Unless you have iTunes set up to copy music to my library when adding, it just referenced everything off of the iPod. So if the iPod was formatted, then the songs are gone. To check for sure, look in your iTunes library folder on the hard drive, check iTunes preferences to see where that is.


----------



## Tyler B (May 4, 2009)

I looked on my hard drive and there was nothing. I didn't have it on copy. So all my music is gone for sure? There is no other way?


----------



## Tyler B (May 4, 2009)

Why does it take up space on my hard drive then?


----------



## sinclair_tm (Mar 11, 2005)

Where does it say it's taking up space on your drive? If it's in the iTunes window, that's not the hard drive space, that's just the total size of the files so that you know how much room you need.
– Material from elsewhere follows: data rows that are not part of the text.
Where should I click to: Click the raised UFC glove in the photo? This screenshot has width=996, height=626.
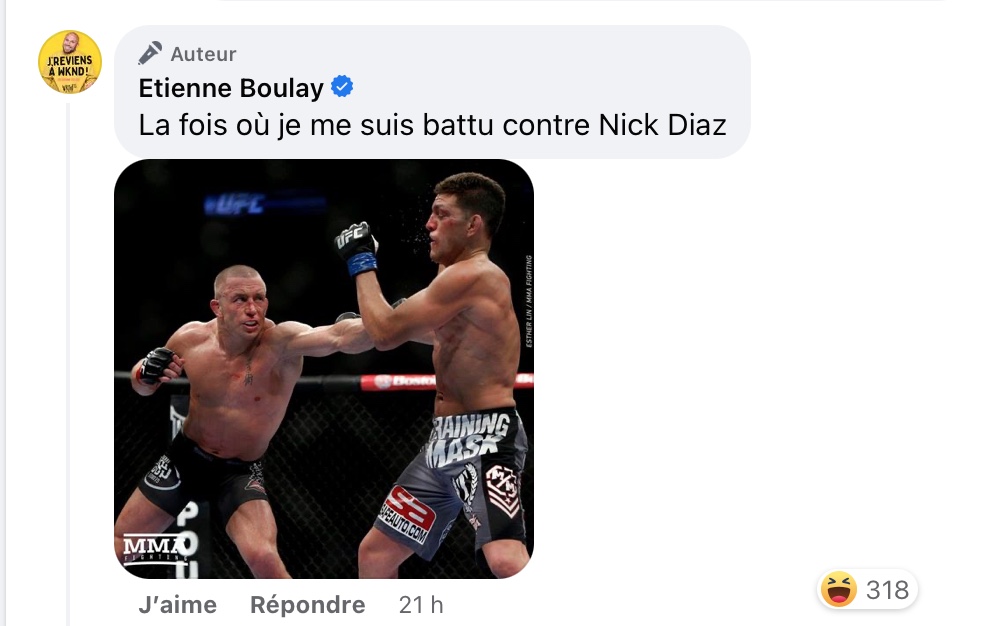point(356,248)
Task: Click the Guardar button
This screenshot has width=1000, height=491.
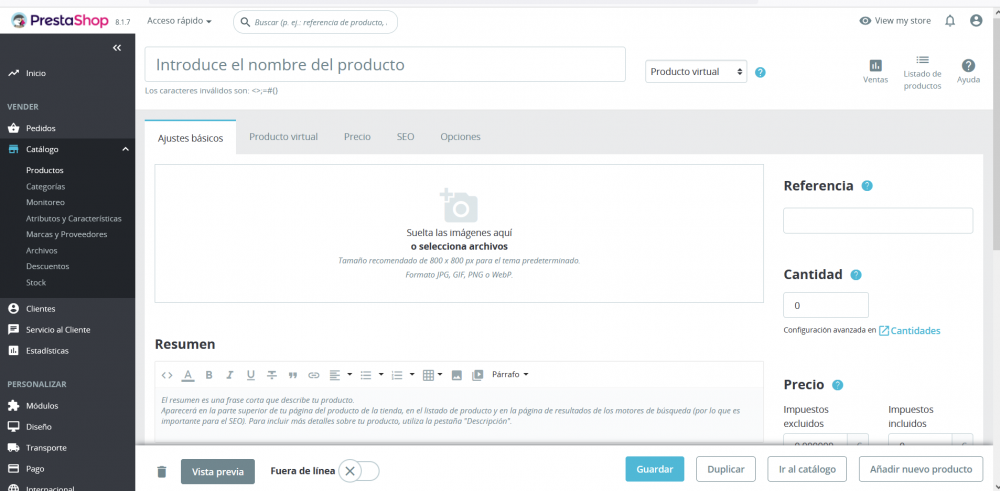Action: click(655, 469)
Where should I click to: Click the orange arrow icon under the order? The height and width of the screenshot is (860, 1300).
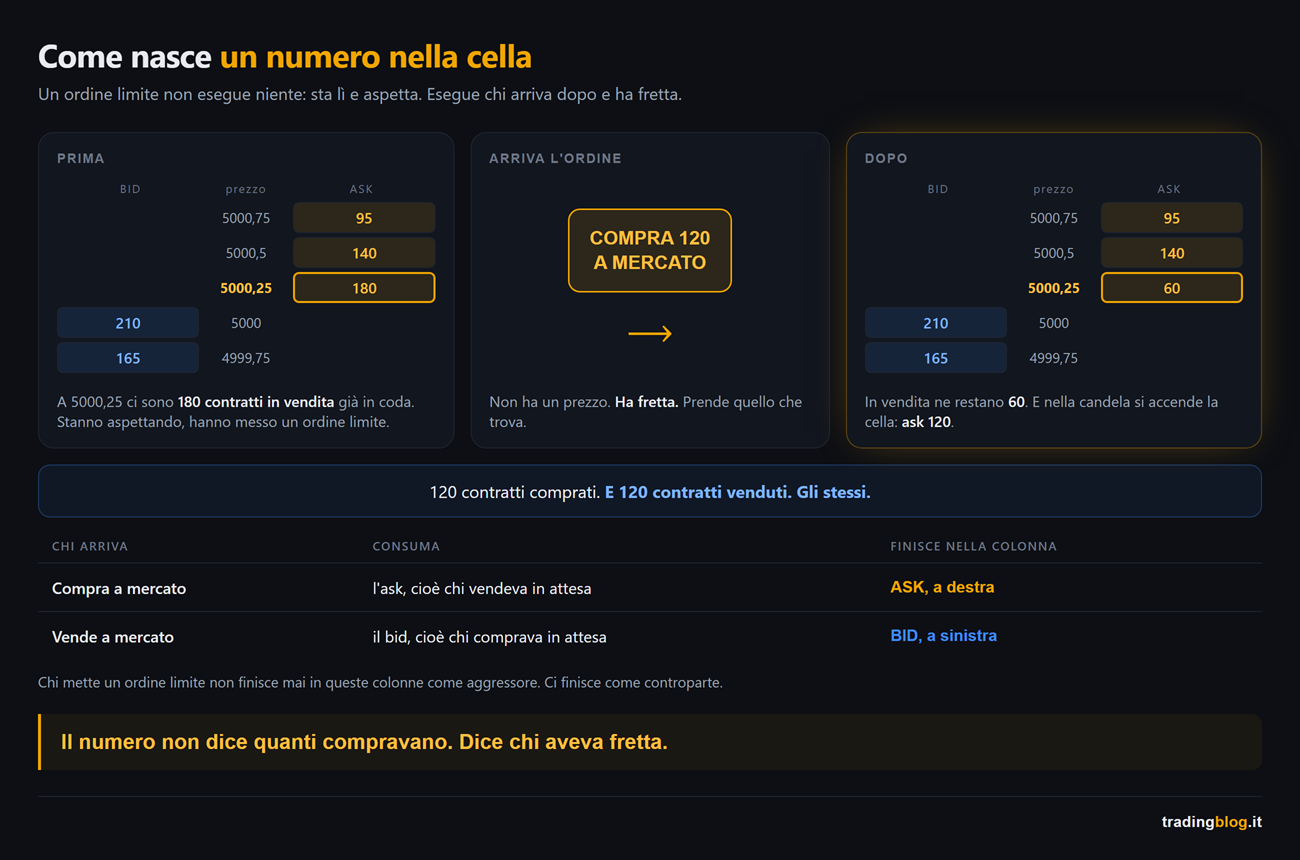point(650,334)
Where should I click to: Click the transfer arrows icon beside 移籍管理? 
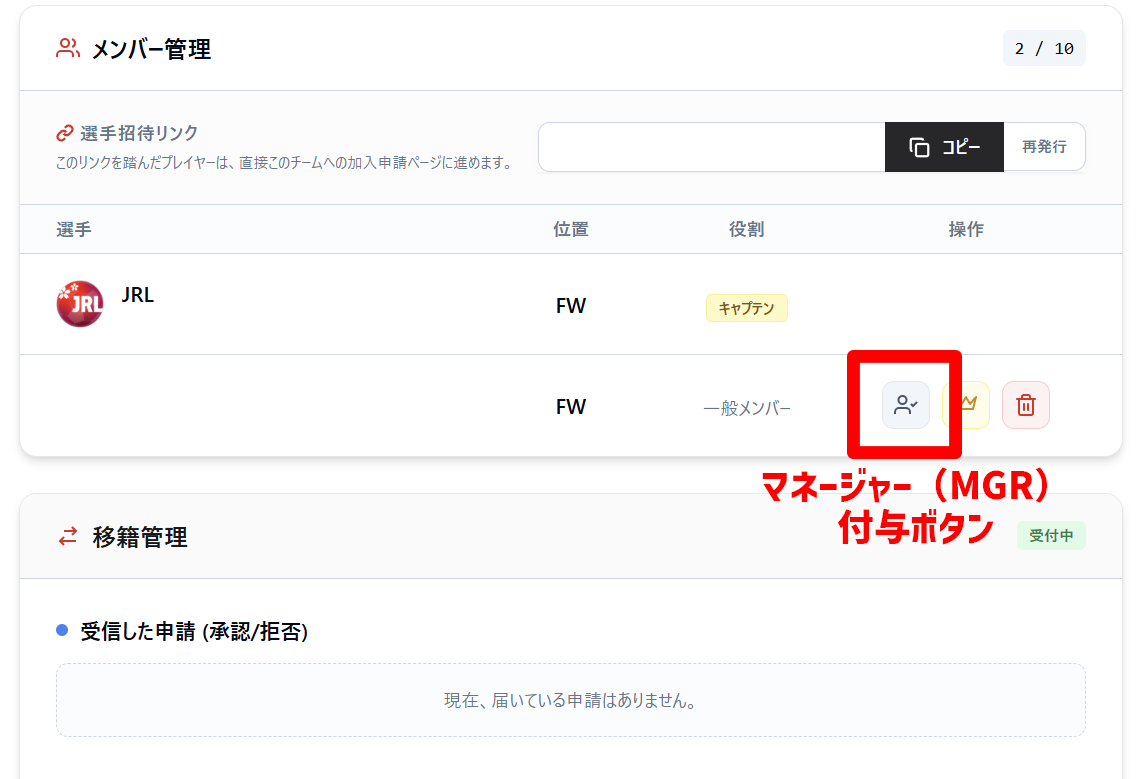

It figures that out when you add the files to iTunes the first time.


----------



## shurdell (May 8, 2009)

Did you try an add to library or Add to play list from the file drop down list. I'm not sure if you lost your music on the computer or ipod but to check if it is lost for sure try one of these and if there is music in your Library that is not showing up in itunes app it should detect it.
My grandson deleted my son's music and that was how we restored it.
Hope that helps.
If it is showing that amount of memory, then the music should be there.


----------